> _EXTRAIT_:
+---+

De la contre-culture à la cyber-culture de Fred Turner

From Counterculture to Cyberculture est une autre de mes lectures récentes après Making Silicon Valley d’un livre pas si récent. Il est sous-titré Stewart Brand, le réseau Whole Earth et la montée de l’utopisme numérique.

Voici un court extrait qui illutre l’importance de ce livre : À la fin des années 1960, certains éléments de la contre-culture, et en particulier le segment de celle-ci qui retournait à la terre, avaient commencé à embrasser explicitement les visions systémiques circulant dans le monde de la recherche de la guerre froide. Mais comment ces deux mondes se sont-ils réunis ? Comment un mouvement social se consacrant à la critique de la bureaucratie technologique de la guerre froide en est-il venu à célébrer les visions socio-techniques qui animaient cette bureaucratie ? Et comment se fait-il que les idéaux communautaires de la contre-culture se soient mêlés aux ordinateurs et aux réseaux informatiques de telle sorte que trente ans plus tard, Internet puisse apparaître à tant d’autres comme l’emblème d’une révolution juvénile renaissante ? [Page 39]

Le Whole Earth Catalog

Une explication de cet étrange phénomène est Stewart Brand et son Whole Earth Catalog :

Voici quelques extraits supplémentaires : « À la fin de 1967 [Stewart Brand et Lois Jennings] ont déménagé à Menlo Park où Brand a commencé à travailler à la fondation éducative à but non lucratif de son ami Dick Raymond, le Portola Institute. Fondé un an plus tôt, le Portola Institute a abrité et aidé diverses organisations influentes de la région de la baie, notamment la Briarpatch Society, l’Ortega Park Teachers Laboratory, l’Institut Farallones, l’Urban House, le Simple Living Project et l’éditeur Big Rock Candy Mountain, ainsi que ainsi que sa production la plus visible, le Whole Earth Catalog. Comme l’a suggéré Theodore Roszak, les efforts de Portola visaient totalement à « réduire, démocratiser et humaniser notre société technologique hypertrophiée ». Lorsque Stewart Brand a rejoint l’équipe, une grande partie de l’énergie du Portola a été consacrée à l’enseignement de l’informatique dans les écoles et au développement de jeux de simulation pour la salle de classe.

+---+

Lignes issues d'un jeu de données:
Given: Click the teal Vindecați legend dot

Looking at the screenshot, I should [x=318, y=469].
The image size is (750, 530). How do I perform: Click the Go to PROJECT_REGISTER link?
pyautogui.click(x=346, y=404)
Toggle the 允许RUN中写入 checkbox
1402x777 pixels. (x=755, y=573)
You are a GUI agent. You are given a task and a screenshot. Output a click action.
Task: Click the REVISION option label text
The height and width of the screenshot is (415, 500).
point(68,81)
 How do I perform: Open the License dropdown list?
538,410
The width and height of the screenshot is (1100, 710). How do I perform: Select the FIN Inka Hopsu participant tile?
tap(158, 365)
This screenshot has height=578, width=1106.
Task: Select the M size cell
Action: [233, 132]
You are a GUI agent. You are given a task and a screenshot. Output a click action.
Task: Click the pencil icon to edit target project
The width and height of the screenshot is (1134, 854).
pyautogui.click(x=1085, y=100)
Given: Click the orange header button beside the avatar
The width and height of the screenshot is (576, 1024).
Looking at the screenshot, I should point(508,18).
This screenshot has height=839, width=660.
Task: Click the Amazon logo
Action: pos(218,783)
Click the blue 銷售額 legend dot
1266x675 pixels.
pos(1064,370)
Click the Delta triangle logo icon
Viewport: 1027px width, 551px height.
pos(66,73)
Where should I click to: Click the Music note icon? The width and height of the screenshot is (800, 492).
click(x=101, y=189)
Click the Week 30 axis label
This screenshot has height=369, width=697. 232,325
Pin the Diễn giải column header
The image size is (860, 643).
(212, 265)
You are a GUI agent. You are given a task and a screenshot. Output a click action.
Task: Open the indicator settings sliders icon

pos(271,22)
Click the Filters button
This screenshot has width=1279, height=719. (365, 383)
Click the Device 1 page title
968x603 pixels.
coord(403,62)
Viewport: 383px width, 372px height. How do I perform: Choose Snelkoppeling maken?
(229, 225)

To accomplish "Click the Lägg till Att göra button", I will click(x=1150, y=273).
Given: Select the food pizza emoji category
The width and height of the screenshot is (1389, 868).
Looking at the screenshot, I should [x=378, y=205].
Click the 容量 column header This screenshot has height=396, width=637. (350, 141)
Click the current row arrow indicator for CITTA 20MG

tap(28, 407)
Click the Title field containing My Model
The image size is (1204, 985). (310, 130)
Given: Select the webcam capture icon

+---+

> _CONSIGNE_:
Reprenez l'extrait de « De la contre-culture à » à « de l’utopisme numérique. », en y remplaçant « Stewart Brand » par « S. Brand ».

> _RÉPONSE ATTENDUE_:
De la contre-culture à la cyber-culture de Fred Turner

From Counterculture to Cyberculture est une autre de mes lectures récentes après Making Silicon Valley d’un livre pas si récent. Il est sous-titré S. Brand, le réseau Whole Earth et la montée de l’utopisme numérique.